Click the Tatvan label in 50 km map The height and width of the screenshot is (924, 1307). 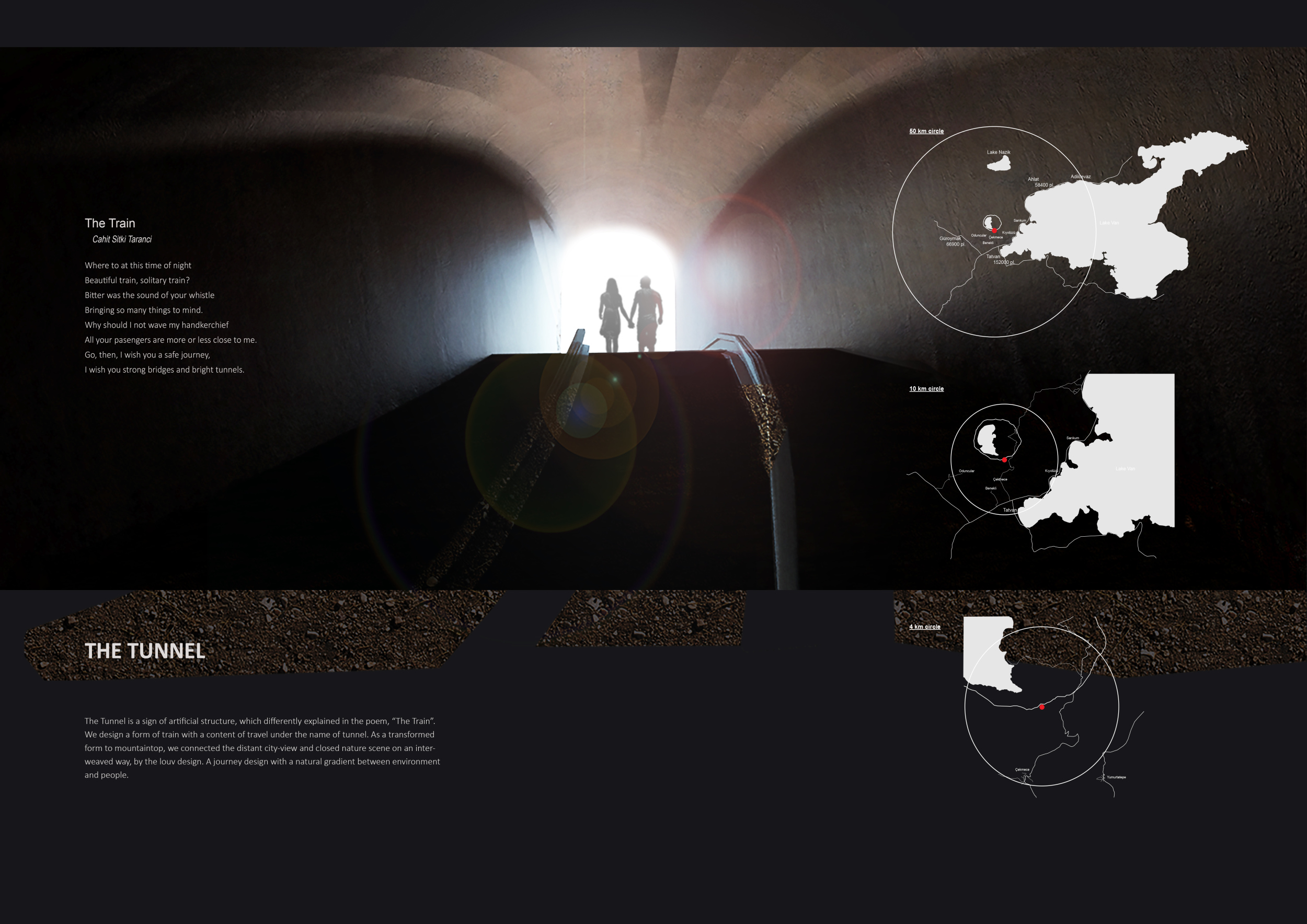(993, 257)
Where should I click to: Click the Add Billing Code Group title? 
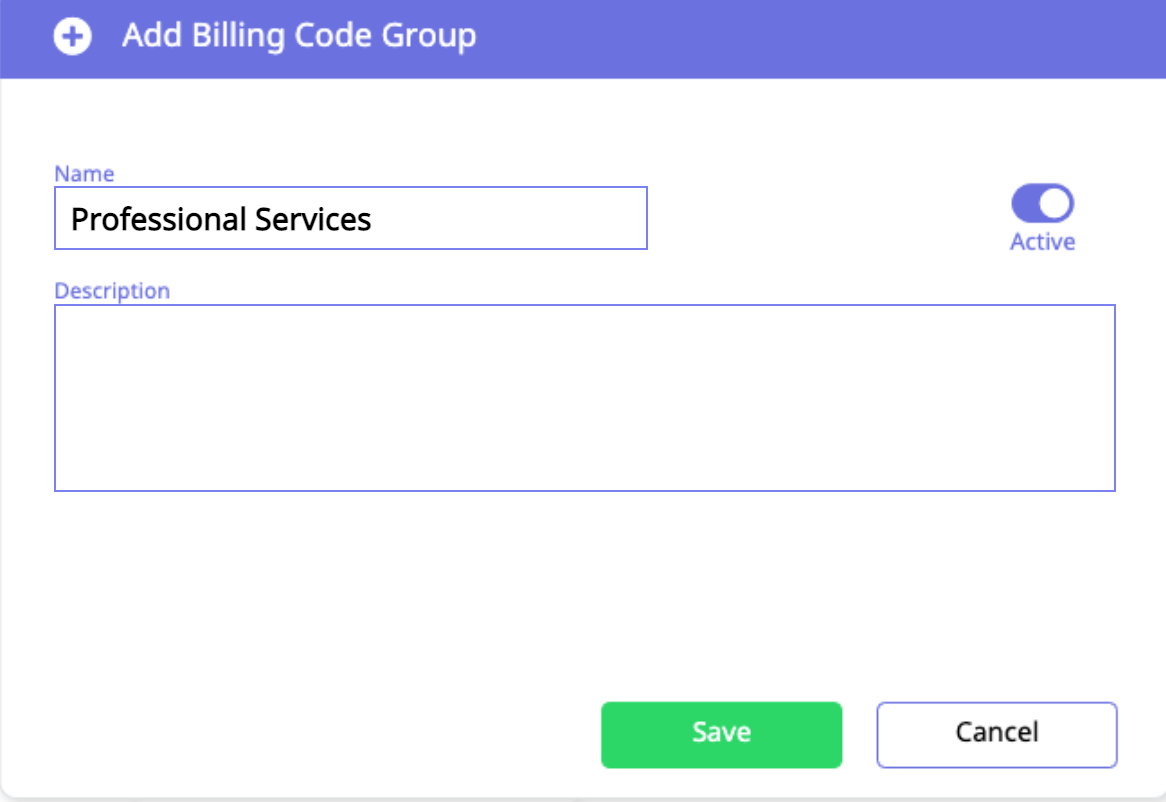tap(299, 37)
########
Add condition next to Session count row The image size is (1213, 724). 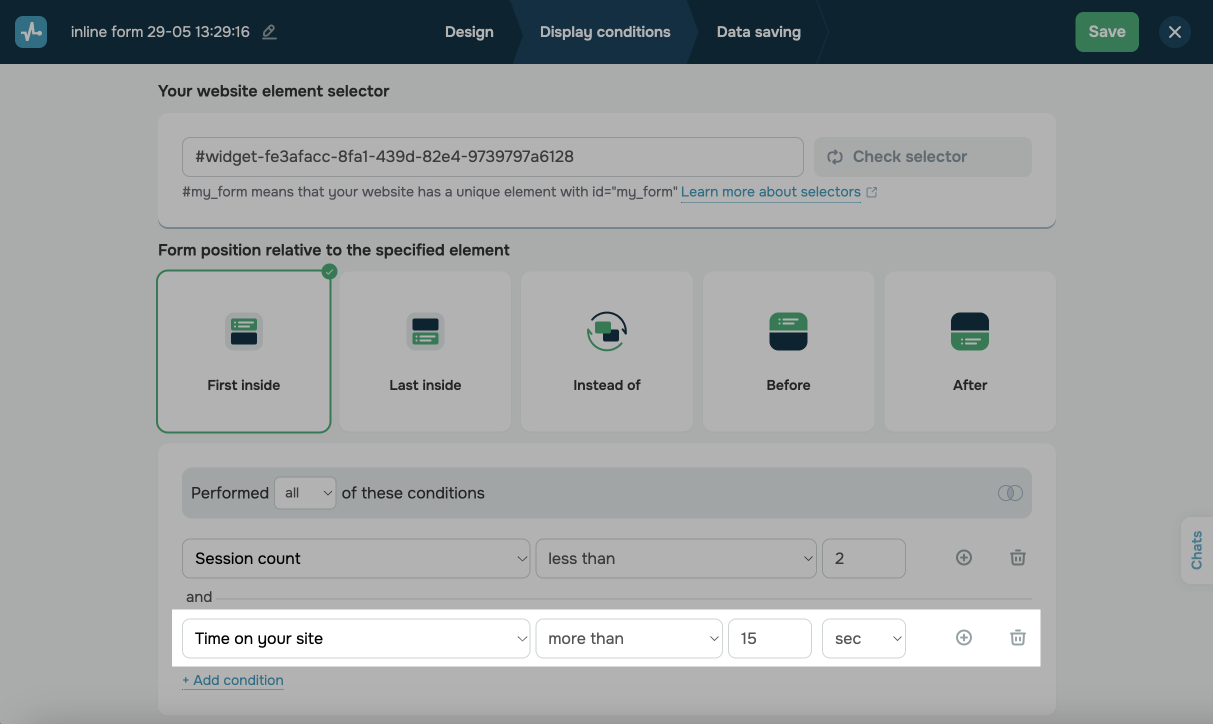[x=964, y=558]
########
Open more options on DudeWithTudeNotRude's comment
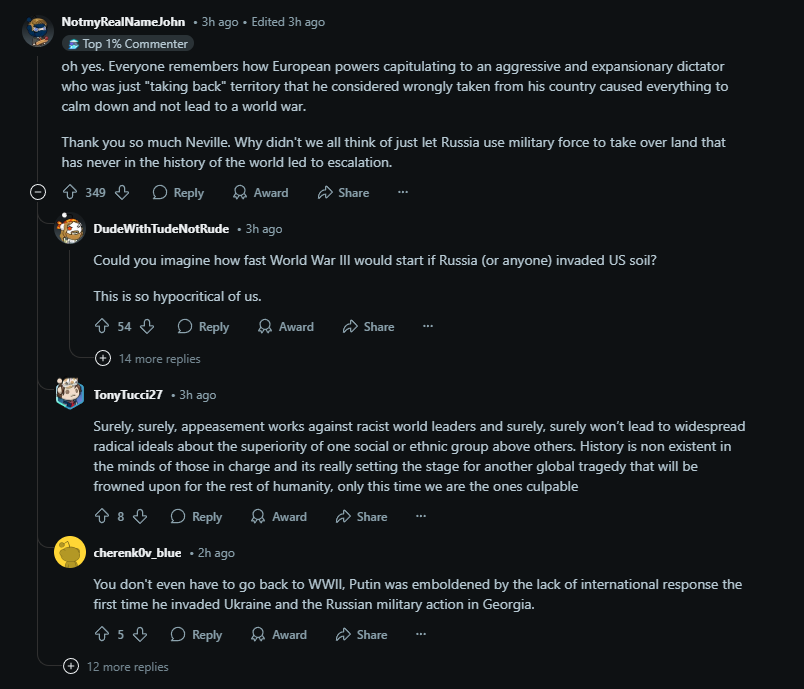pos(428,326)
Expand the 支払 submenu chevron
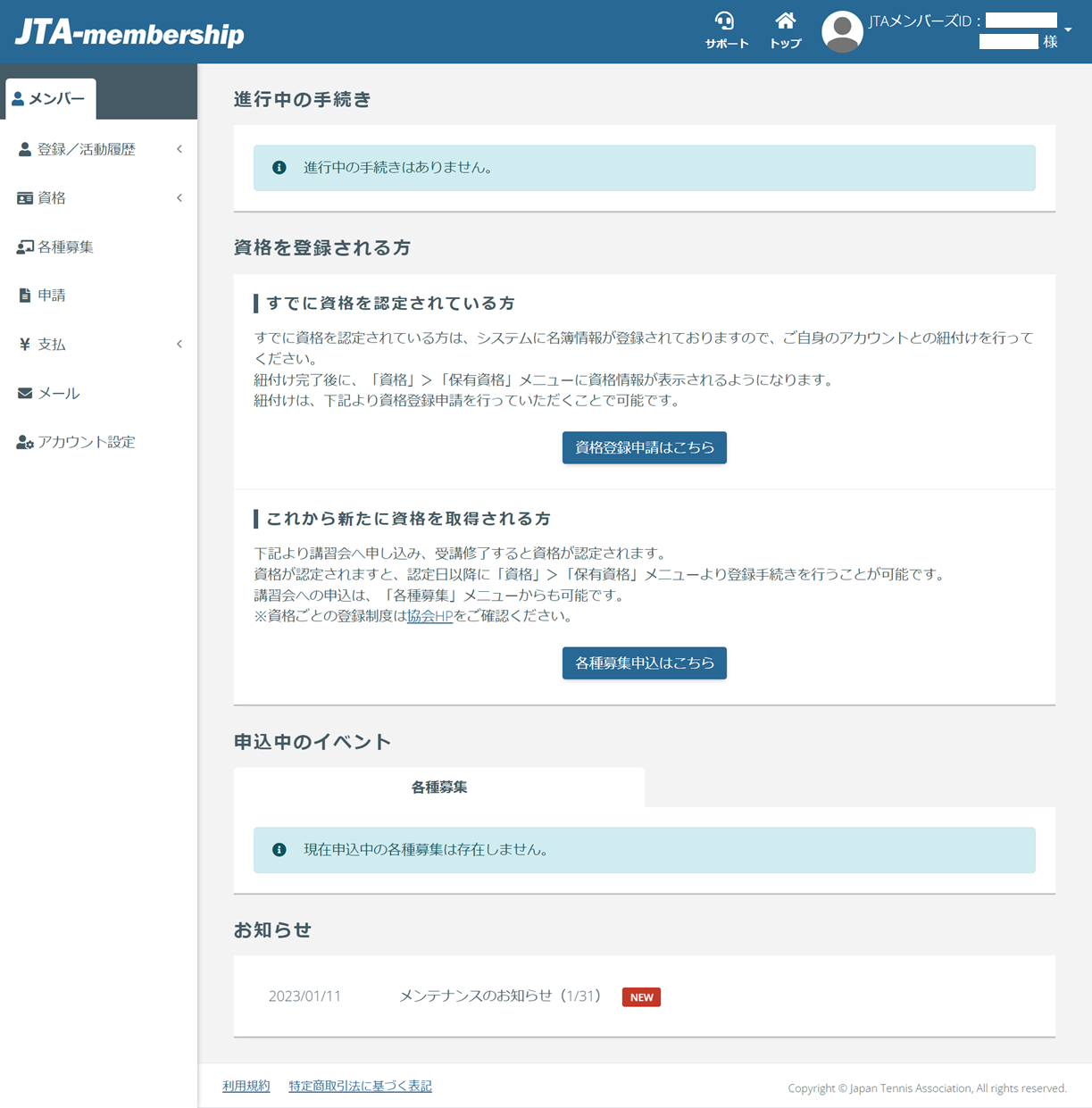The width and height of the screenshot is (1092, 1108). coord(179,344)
########
• [Aim of the task]:
Lay out the lines from the one holding "Where should I" through the one holding "tap(299, 37)", inclusive, as a two-column CSV with the headers text and answer. Put each text and its answer in one row, each in a single quoted field with line breaks turned into spaces, and leave the pictures out.

• [Reply to the task]:
text,answer
"Where should I click to: Click the Add Billing Code Group title?","tap(299, 37)"